Frédérique Vidal, who only last November defended French universities from such charges, has now turned on them, asking the country’s National Centre for Scientific Research (CNRS) to launch a probe to distinguish “academic research” from what she claims is political activism.

Her proposal is the latest escalation of rhetoric by the French government, which likely faces a challenge from the far right in next year’s presidential election, and which has claimed that some academics are stoking unrest in French society by focusing on issues such as race, immigration and religious division.

“Islamo-leftism”, a term that has gained particular currency in France among politicians of the right and at least some academics, describes a supposed convergence between the far left and radical Muslim movements that threatens Western values and the secular republic.

In an interview on 14 February, Ms Vidal agreed with her interviewer that there existed in universities “a sort of alliance between Mao Zedong and Ayatollah Khomeini”, although she did add that most academics were opposed. She later tweeted a statement of support for academic freedom.

The CNRS itself, in a statement released on 17 February, condemned the use of the term and said it was “ill-defined” and “did not correspond to any scientific reality”.

The organisation, a collection of more than 1,000 labs across France, warned that the term was being used to undermine academic freedom and to delegitimise areas of scholarship that focus on race or post-colonialism.

“The current polemic around ‘Islamo-leftism’, and the political exploitation that is made of it, is emblematic of a regrettable instrumentalisation of science,” the CNRS said. However, the organisation added that it would nonetheless help the ministry assemble a study “to shed scientific light on the fields of research concerned”.

France’s Conference of University Presidents (CPU) expressed its “astonishment” at what it called a “sterile polemic” by the minister.

Emiliano Grossman, a political scientist at Sciences Po, said the French government was likely trying to curry favour with supporters of the far right by taking on their “pet issues” such as alleged left-wing bias in academia.
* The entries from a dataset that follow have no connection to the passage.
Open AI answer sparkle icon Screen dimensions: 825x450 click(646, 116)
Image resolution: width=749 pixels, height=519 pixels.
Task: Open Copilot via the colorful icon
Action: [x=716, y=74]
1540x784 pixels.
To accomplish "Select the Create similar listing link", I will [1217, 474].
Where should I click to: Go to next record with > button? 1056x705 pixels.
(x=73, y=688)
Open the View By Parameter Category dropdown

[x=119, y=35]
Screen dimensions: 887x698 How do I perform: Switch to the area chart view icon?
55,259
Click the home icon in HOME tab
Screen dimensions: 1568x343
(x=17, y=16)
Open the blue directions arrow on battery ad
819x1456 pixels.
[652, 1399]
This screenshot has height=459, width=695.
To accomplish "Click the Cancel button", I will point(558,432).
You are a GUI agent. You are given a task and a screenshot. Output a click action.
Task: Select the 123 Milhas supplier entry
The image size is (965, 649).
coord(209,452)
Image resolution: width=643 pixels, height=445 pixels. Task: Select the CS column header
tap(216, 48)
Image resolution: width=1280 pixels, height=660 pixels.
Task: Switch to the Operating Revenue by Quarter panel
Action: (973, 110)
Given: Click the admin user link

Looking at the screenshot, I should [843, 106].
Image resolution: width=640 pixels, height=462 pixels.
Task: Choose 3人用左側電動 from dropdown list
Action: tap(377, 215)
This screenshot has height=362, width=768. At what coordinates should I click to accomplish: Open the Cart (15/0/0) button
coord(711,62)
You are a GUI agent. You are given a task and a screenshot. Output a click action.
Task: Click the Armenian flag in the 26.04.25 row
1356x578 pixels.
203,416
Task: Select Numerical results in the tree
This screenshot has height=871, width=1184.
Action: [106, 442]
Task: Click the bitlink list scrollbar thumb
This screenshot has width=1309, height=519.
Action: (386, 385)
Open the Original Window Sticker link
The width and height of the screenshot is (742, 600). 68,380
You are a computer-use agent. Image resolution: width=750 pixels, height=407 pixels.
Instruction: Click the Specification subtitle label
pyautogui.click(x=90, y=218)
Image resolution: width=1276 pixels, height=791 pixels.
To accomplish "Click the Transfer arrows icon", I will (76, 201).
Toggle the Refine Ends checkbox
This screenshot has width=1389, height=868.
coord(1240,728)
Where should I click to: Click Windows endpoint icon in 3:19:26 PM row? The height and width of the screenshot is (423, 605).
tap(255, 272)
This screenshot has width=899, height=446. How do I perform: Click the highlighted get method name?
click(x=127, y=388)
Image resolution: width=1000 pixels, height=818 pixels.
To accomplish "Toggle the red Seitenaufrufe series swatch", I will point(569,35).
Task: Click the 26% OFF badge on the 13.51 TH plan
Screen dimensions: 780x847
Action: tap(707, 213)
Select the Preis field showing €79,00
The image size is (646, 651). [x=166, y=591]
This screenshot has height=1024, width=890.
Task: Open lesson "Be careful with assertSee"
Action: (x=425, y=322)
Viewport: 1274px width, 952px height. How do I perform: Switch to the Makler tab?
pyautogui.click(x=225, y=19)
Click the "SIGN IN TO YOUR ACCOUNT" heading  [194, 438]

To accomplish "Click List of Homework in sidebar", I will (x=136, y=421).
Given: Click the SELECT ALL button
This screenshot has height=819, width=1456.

“It’s not like there is an actual research agenda; it’s not even a concept,” he said. “[Islamo-leftism is] an expression used on right-wing TV news shows, and now someone will have to take it seriously. It’s a waste of public resources in my book. And it will probably lead to some report at some point, but I cannot possibly imagine how this could be done seriously,” he added.

“Anyone who works on racism, particularly if they’re non-white and therefore ‘not objective enough because too close to the subject’, is dismissed as critical, engaged, militant, confrontational, and their work rubbished as unscientific regardless of how empirical it is,” said Simon Dawes, a media lecturer at the Université de Versailles Saint-Quentin-en-Yvelines, who has warned that academic freedom is under threat in France.

In a statement, the Ministry of Higher Education, Research and Innovation said the scope of the investigation would be set out in the “coming days”, and it would focus on “defining the existing currents of study in France”. Rather than the CNRS alone, it will be carried out by the Athena Alliance, a grouping of French humanities and social science bodies that includes the CPU and the CNRS.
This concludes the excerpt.